The point is that in both sanctification and justification, God’s sovereign work occurs through the vehicles by which He sovereignly chooses to work. The believer works because God works. It’s not a question of either/or but both/and, as the human and the divine co-operate synergistically.
The Bible is full of this synergistic both/and approach to sanctification. Indeed, for the apostles, one of the ways you surrender yourself completely to Christ is precisely through God-directed will-power and human struggle. Indeed, throughout the New Testament the apostles frequently speak of human struggle as a good thing. See Rom 7:14–25; 1 Cor 9:24; Gal 5:17; Eph. 6:18; Col. 4:2; 1 Tim, 4:7-8; 1 Tim. 6:11–12; Heb 12:1–3; 2 Pet 1:5–7, for just a few of the numerous references. Moreover, we know from the gospel narratives that Christ’s time on earth was full of struggles, especially towards the end when He wrestled with the Father’s will in the Garden of Gethsemane.
Holiness and human effort
I’d like to close by inviting you to participate in a little experiment. Read the following sentence slowly and out loud: “Holiness is often the result of intense human effort.” Now, when you spoke those words, were you uncomfortable? Did it feel wrong to mention holiness and human effort in the same sentence? If that is how you reacted, then chances are that you have been infected by Keswick theology, perhaps without even realizing it.
One of the many admirable aspects of Eastern Orthodox Christianity is that they have never lost the high premium that the Biblical writers place on the connection between holiness and human effort.
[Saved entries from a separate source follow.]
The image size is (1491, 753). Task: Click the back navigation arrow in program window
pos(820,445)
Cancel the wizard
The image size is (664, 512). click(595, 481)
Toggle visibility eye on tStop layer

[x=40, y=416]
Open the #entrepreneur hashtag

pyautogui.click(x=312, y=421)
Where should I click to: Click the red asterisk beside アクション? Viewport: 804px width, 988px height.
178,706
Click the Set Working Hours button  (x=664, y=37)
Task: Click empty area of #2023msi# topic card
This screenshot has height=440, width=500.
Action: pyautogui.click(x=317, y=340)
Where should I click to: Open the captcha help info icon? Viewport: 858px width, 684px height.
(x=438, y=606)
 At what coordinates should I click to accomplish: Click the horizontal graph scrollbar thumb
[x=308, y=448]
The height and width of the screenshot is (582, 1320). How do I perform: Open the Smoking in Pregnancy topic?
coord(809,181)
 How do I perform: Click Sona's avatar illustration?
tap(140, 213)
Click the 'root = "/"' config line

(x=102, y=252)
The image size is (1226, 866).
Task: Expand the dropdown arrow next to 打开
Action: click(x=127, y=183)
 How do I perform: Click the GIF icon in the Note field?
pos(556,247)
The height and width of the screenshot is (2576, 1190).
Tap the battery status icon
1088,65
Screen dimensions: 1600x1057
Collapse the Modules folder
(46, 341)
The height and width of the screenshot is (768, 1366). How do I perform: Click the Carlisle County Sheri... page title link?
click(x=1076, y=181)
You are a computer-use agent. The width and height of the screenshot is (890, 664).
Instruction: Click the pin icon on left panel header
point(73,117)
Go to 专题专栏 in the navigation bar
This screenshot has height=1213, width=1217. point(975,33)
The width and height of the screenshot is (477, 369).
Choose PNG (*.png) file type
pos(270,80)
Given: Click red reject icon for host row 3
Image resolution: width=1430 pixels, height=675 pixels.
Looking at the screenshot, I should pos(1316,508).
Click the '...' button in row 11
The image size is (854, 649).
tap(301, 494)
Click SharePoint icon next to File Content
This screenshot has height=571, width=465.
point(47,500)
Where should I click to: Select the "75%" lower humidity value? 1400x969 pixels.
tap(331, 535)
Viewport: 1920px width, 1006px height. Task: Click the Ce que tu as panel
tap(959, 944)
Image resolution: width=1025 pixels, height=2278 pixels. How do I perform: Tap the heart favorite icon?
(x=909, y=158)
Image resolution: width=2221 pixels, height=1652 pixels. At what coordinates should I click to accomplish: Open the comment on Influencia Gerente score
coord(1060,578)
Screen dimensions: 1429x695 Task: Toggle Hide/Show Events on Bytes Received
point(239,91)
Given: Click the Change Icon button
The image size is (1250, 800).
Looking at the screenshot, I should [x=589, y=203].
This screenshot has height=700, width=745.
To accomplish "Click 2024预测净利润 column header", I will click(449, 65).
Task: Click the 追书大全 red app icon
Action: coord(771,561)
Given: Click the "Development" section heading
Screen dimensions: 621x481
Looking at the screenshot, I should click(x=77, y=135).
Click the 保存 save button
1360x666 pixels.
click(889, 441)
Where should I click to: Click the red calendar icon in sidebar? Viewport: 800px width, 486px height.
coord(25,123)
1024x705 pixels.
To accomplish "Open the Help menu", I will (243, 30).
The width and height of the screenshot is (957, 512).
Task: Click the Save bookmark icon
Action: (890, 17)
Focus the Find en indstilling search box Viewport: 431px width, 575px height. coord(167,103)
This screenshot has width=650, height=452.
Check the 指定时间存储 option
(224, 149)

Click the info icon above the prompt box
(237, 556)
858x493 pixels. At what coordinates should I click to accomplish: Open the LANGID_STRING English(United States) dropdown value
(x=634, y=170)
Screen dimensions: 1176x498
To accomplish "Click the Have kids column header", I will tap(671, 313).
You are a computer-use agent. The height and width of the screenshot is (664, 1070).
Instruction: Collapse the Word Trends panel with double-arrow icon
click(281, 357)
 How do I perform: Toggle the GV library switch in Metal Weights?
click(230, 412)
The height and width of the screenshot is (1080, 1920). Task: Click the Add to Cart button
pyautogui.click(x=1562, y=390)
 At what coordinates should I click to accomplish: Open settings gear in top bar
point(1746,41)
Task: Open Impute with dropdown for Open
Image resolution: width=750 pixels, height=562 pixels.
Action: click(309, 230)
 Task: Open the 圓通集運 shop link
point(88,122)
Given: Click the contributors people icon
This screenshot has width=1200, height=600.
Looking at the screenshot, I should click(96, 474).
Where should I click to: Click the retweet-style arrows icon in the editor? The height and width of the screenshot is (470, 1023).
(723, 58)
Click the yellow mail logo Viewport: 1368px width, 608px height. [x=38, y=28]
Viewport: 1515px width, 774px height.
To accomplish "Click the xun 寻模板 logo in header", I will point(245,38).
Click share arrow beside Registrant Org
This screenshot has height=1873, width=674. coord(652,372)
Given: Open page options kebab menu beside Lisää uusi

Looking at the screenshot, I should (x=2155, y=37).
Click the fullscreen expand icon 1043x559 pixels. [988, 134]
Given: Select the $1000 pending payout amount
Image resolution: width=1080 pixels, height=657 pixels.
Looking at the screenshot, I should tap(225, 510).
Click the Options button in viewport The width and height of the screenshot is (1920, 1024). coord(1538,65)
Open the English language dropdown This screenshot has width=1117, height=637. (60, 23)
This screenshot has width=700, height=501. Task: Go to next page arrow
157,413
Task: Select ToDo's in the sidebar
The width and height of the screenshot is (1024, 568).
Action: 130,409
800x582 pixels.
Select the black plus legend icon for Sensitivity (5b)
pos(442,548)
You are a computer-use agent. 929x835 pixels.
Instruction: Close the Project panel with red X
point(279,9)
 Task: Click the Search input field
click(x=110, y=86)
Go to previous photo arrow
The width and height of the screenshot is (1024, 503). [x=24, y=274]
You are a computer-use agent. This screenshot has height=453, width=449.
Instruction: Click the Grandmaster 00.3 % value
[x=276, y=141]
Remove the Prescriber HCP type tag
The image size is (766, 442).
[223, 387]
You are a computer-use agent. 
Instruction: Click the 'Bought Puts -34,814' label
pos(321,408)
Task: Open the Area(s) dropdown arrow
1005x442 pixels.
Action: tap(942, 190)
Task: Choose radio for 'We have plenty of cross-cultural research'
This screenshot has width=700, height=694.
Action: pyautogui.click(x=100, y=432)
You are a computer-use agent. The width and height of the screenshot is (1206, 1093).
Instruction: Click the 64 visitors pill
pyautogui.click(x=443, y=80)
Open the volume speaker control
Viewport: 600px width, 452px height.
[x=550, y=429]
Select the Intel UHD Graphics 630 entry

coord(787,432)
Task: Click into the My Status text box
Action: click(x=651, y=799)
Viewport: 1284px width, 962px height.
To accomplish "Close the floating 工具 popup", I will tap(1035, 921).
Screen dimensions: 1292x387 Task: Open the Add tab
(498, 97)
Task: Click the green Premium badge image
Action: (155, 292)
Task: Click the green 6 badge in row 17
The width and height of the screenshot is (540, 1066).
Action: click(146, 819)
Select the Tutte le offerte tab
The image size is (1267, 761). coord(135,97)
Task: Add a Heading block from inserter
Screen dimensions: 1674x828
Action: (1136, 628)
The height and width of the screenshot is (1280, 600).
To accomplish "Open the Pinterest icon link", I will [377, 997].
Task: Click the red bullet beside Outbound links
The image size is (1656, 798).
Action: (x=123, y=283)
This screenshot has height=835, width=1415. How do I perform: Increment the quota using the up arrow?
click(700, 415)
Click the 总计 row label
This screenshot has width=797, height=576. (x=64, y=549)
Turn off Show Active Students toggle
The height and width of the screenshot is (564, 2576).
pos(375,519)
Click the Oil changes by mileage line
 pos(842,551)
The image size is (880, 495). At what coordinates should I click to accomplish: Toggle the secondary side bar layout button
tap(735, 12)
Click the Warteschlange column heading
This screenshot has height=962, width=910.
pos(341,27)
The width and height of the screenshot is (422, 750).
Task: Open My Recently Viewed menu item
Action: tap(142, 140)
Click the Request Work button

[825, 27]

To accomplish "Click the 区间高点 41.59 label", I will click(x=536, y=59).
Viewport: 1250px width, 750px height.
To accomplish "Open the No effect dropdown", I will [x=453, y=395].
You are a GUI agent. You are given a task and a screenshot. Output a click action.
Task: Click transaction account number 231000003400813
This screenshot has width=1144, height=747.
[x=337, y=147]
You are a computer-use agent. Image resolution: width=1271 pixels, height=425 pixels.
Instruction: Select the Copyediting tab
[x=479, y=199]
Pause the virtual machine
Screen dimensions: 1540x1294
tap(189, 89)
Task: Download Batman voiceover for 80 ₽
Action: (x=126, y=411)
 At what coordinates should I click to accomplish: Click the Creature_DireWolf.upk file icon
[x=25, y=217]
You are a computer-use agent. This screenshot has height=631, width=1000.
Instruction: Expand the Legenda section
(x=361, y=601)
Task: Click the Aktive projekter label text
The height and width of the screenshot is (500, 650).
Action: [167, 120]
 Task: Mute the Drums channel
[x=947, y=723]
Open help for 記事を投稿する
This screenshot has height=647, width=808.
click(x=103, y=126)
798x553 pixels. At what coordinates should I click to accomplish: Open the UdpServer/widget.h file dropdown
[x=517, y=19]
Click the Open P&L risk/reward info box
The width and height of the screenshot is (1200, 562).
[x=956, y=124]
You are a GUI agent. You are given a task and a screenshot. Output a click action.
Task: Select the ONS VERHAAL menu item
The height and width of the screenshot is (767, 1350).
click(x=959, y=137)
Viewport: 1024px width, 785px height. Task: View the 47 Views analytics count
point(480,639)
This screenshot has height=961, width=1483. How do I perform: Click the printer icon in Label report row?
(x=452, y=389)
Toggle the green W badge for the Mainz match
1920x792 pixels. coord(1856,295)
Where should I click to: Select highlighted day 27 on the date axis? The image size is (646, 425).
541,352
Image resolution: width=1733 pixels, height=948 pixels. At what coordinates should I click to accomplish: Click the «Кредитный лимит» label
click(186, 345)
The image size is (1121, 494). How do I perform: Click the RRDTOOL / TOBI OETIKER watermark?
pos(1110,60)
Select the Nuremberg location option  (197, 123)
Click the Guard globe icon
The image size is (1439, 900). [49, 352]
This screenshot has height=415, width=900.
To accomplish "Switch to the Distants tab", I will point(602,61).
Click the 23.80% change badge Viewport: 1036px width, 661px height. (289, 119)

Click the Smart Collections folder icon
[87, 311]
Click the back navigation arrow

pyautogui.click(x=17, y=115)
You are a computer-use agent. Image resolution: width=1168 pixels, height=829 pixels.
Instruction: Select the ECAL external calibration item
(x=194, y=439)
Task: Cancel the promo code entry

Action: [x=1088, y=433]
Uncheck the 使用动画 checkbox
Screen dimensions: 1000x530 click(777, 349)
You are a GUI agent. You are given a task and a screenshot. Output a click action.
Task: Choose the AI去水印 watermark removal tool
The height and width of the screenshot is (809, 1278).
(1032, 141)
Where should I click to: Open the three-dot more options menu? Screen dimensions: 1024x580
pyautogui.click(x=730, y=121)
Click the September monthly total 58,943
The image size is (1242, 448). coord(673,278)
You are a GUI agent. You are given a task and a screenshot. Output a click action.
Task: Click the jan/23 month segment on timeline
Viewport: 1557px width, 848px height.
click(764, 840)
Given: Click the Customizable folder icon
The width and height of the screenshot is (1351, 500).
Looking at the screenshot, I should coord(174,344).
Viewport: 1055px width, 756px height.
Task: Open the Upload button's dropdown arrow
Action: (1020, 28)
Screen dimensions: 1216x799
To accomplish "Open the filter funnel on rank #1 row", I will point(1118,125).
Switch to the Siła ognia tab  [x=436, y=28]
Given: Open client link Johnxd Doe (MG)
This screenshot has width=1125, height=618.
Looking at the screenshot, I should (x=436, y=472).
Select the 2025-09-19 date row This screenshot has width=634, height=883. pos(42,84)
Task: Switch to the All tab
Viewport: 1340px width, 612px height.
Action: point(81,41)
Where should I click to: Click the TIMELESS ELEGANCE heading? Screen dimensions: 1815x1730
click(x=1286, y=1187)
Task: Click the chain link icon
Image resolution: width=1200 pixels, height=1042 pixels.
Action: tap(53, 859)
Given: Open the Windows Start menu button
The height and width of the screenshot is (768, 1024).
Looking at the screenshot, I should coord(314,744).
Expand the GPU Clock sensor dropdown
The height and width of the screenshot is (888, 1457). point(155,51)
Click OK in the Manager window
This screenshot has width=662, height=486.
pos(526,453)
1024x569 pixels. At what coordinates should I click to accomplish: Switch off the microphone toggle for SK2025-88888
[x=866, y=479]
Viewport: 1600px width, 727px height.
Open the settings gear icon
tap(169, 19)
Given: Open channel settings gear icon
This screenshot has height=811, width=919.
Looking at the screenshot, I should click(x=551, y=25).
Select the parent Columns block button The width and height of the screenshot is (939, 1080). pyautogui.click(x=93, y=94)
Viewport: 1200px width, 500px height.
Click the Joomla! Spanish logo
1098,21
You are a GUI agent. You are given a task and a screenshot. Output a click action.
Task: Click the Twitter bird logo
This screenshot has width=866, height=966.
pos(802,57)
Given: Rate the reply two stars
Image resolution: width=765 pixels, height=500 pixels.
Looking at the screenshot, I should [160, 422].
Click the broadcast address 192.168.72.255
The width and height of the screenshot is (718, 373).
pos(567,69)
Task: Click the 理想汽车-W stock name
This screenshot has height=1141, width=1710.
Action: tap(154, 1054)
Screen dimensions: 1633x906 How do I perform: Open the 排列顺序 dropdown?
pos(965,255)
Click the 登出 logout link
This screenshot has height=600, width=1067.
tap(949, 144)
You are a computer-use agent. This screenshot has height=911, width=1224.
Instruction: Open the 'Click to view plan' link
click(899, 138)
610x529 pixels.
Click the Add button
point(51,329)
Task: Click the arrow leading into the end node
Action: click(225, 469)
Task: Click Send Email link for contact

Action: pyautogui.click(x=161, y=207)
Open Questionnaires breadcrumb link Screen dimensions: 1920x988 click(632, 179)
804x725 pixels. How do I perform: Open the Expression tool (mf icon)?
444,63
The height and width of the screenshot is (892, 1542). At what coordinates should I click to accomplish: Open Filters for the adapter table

Listen to the words of Saint John (Maximovitch) of Shanghai and San Francisco (1896–1966). In a sermon about Saint Seraphim, the Holy Russian Orthodox hierarch was moved to remark that
“Holiness is the fruit of a man’s efforts and the gift of the Holy Spirit. Holiness is reached by him who wears a cross and wages warfare in the name of Christ against the obstacles to holiness, to becoming akin to Christ. These obstacles are sins, sinful habits, firmly rooted in the soul. Struggle against them is the major work of a Christian…”
Share Robin’s article with a few friends, then gather to go through Robin’s experiment. Use this as a way of talking about how you can help one another “work hard” to “bring holiness to completion in the fear of God” in your lives (2 Cor. 7:1).